Give only the number of lines in the records that include "list".

Stored items
──────

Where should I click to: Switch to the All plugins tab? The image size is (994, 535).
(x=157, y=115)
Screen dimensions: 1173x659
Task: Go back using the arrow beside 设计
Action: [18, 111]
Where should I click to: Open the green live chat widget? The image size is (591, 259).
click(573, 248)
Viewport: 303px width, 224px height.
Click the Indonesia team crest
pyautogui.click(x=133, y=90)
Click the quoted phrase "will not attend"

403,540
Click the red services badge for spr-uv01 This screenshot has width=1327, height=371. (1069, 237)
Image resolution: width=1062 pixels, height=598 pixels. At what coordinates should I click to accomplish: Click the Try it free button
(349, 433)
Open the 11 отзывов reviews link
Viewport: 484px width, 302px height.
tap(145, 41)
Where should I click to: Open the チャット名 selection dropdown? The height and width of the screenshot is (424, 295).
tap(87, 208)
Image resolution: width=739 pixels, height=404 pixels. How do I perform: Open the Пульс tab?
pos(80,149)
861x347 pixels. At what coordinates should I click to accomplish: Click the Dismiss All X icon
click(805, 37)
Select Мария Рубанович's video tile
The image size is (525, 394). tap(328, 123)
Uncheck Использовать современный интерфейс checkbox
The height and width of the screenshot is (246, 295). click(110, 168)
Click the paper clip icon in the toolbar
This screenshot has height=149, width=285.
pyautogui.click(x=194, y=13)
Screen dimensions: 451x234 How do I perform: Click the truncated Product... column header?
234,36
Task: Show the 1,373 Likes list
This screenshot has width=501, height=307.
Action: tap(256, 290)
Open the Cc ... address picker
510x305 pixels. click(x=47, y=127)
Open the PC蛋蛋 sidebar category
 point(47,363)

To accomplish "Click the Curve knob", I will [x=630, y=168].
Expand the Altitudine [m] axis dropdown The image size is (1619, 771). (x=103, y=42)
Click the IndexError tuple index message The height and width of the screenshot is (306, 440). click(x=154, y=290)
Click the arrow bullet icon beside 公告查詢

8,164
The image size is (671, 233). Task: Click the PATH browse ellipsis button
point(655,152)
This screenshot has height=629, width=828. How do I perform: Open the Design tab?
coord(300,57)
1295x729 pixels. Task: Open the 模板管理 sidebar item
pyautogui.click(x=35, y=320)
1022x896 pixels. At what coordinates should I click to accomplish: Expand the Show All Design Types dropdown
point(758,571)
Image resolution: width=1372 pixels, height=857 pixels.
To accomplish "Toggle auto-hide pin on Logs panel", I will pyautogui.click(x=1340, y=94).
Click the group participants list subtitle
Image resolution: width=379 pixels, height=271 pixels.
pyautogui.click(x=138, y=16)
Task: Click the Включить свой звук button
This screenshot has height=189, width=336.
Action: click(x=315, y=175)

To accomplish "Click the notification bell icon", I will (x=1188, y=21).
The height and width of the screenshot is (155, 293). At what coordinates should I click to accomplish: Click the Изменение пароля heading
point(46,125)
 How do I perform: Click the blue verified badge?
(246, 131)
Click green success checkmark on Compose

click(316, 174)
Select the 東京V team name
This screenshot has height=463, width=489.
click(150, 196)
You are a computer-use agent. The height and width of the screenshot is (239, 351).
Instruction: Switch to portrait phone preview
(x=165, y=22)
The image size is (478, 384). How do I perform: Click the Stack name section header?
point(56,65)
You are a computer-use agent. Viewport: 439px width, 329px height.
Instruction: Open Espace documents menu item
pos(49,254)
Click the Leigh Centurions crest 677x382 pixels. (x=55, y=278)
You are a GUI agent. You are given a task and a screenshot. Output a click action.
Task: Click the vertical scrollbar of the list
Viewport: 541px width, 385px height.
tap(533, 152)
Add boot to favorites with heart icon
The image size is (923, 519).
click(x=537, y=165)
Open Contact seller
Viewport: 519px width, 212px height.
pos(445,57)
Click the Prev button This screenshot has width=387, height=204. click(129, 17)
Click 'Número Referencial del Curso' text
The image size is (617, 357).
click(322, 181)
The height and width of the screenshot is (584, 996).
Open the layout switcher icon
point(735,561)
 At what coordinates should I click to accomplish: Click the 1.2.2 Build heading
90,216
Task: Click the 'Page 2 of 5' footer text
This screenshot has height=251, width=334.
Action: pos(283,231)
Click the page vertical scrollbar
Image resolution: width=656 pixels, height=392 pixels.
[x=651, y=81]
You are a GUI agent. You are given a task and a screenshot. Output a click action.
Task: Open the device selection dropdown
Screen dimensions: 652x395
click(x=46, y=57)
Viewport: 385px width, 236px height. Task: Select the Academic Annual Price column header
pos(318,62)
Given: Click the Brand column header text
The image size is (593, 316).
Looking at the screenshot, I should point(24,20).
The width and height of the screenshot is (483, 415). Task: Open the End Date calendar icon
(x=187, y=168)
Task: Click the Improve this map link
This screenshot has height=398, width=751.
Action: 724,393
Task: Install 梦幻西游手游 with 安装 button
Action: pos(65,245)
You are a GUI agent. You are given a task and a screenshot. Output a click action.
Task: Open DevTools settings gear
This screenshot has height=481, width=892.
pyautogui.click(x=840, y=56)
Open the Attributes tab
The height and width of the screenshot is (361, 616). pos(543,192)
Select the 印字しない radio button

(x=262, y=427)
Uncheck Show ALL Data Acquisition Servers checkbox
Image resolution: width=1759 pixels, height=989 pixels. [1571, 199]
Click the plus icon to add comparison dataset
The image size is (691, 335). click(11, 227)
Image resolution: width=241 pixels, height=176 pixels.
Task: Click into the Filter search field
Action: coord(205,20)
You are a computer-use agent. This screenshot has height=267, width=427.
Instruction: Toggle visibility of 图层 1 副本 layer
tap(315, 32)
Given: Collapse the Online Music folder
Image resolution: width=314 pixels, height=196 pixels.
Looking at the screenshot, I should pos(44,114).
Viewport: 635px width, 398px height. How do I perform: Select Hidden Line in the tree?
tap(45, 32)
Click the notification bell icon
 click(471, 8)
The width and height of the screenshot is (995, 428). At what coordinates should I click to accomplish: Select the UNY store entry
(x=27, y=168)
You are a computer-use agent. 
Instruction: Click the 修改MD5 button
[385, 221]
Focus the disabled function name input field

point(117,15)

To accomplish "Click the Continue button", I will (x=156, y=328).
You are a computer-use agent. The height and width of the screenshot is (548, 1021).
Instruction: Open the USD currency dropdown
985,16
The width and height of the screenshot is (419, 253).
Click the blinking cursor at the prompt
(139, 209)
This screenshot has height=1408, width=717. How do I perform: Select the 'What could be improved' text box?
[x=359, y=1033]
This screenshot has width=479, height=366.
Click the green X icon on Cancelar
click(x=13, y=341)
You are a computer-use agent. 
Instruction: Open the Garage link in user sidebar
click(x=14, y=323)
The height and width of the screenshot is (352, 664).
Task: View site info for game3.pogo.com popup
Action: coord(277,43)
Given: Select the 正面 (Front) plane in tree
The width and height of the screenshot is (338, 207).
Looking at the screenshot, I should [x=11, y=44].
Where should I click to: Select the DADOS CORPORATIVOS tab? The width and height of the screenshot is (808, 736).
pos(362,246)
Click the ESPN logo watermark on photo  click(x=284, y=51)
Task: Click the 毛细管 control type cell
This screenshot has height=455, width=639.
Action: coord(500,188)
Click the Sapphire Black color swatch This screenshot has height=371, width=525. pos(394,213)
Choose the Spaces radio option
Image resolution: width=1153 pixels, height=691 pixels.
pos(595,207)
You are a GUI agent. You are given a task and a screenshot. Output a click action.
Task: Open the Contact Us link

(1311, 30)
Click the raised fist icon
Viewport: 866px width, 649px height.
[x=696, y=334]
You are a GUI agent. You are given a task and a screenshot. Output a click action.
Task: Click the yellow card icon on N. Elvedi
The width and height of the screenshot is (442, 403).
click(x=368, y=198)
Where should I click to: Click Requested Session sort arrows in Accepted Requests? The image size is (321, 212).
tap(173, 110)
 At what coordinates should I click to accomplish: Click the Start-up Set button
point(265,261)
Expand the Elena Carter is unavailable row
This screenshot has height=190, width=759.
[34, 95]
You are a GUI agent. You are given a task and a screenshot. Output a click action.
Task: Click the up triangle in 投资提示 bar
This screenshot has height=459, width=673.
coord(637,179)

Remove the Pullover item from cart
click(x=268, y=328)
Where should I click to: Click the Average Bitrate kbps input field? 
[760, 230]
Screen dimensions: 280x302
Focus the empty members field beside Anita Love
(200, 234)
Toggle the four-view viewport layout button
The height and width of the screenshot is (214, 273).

──────

### Solution for this exercise:
3